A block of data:
▶

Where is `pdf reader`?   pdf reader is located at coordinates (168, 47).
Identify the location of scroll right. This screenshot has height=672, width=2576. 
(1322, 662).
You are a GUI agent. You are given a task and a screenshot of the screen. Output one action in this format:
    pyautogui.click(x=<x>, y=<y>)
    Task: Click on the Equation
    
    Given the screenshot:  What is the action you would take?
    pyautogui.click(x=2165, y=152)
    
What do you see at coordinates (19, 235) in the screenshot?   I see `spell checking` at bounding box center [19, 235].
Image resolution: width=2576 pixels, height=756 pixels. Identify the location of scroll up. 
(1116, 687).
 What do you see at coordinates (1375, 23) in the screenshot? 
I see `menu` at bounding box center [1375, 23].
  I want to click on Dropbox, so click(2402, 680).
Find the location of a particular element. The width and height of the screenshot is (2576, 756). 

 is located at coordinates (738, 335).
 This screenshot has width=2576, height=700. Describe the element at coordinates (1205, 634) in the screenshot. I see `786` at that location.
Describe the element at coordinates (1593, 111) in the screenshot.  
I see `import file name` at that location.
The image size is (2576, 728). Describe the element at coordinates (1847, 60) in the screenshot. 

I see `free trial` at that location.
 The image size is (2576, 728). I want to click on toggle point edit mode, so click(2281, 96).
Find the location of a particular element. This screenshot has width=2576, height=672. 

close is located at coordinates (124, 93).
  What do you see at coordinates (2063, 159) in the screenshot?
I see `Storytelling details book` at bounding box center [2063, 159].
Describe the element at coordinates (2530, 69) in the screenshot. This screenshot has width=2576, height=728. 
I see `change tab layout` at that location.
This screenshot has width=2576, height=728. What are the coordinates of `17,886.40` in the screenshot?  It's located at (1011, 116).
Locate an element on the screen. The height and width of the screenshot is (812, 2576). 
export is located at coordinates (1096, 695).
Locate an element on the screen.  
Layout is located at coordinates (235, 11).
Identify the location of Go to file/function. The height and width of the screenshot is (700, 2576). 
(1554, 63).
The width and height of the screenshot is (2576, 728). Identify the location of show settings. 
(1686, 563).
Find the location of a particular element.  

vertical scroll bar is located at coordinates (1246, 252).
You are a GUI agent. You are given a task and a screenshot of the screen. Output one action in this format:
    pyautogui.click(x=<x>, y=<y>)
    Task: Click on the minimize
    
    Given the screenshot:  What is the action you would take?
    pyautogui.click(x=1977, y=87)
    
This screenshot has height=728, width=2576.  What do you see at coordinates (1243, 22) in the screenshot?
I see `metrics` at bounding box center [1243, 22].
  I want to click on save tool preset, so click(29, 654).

◀

Reproduce the entries above, changing every "Identify the location of" to "Give the position of" and leaving everything else as it is.

Reply>
Where is `pdf reader`?   pdf reader is located at coordinates (168, 47).
Give the position of scroll right. This screenshot has height=672, width=2576. 
(1322, 662).
You are a GUI agent. You are given a task and a screenshot of the screen. Output one action in this format:
    pyautogui.click(x=<x>, y=<y>)
    Task: Click on the Equation
    
    Given the screenshot:  What is the action you would take?
    pyautogui.click(x=2165, y=152)
    
What do you see at coordinates (19, 235) in the screenshot?   I see `spell checking` at bounding box center [19, 235].
Image resolution: width=2576 pixels, height=756 pixels. Give the position of scroll up. 
(1116, 687).
 What do you see at coordinates (1375, 23) in the screenshot? 
I see `menu` at bounding box center [1375, 23].
  I want to click on Dropbox, so click(2402, 680).
Find the location of a particular element. The width and height of the screenshot is (2576, 756). 

 is located at coordinates (738, 335).
 This screenshot has width=2576, height=700. Describe the element at coordinates (1205, 634) in the screenshot. I see `786` at that location.
Describe the element at coordinates (1593, 111) in the screenshot.  
I see `import file name` at that location.
The image size is (2576, 728). Describe the element at coordinates (1847, 60) in the screenshot. 

I see `free trial` at that location.
 The image size is (2576, 728). I want to click on toggle point edit mode, so click(2281, 96).
Find the location of a particular element. This screenshot has width=2576, height=672. 

close is located at coordinates (124, 93).
  What do you see at coordinates (2063, 159) in the screenshot?
I see `Storytelling details book` at bounding box center [2063, 159].
Describe the element at coordinates (2530, 69) in the screenshot. This screenshot has width=2576, height=728. 
I see `change tab layout` at that location.
This screenshot has width=2576, height=728. What are the coordinates of `17,886.40` in the screenshot?  It's located at (1011, 116).
Locate an element on the screen. The height and width of the screenshot is (812, 2576). 
export is located at coordinates (1096, 695).
Locate an element on the screen.  
Layout is located at coordinates (235, 11).
Give the position of Go to file/function. The height and width of the screenshot is (700, 2576). 
(1554, 63).
The width and height of the screenshot is (2576, 728). Give the position of show settings. 
(1686, 563).
Find the location of a particular element.  

vertical scroll bar is located at coordinates (1246, 252).
You are a GUI agent. You are given a task and a screenshot of the screen. Output one action in this format:
    pyautogui.click(x=<x>, y=<y>)
    Task: Click on the minimize
    
    Given the screenshot:  What is the action you would take?
    pyautogui.click(x=1977, y=87)
    
This screenshot has height=728, width=2576.  What do you see at coordinates (1243, 22) in the screenshot?
I see `metrics` at bounding box center [1243, 22].
  I want to click on save tool preset, so click(29, 654).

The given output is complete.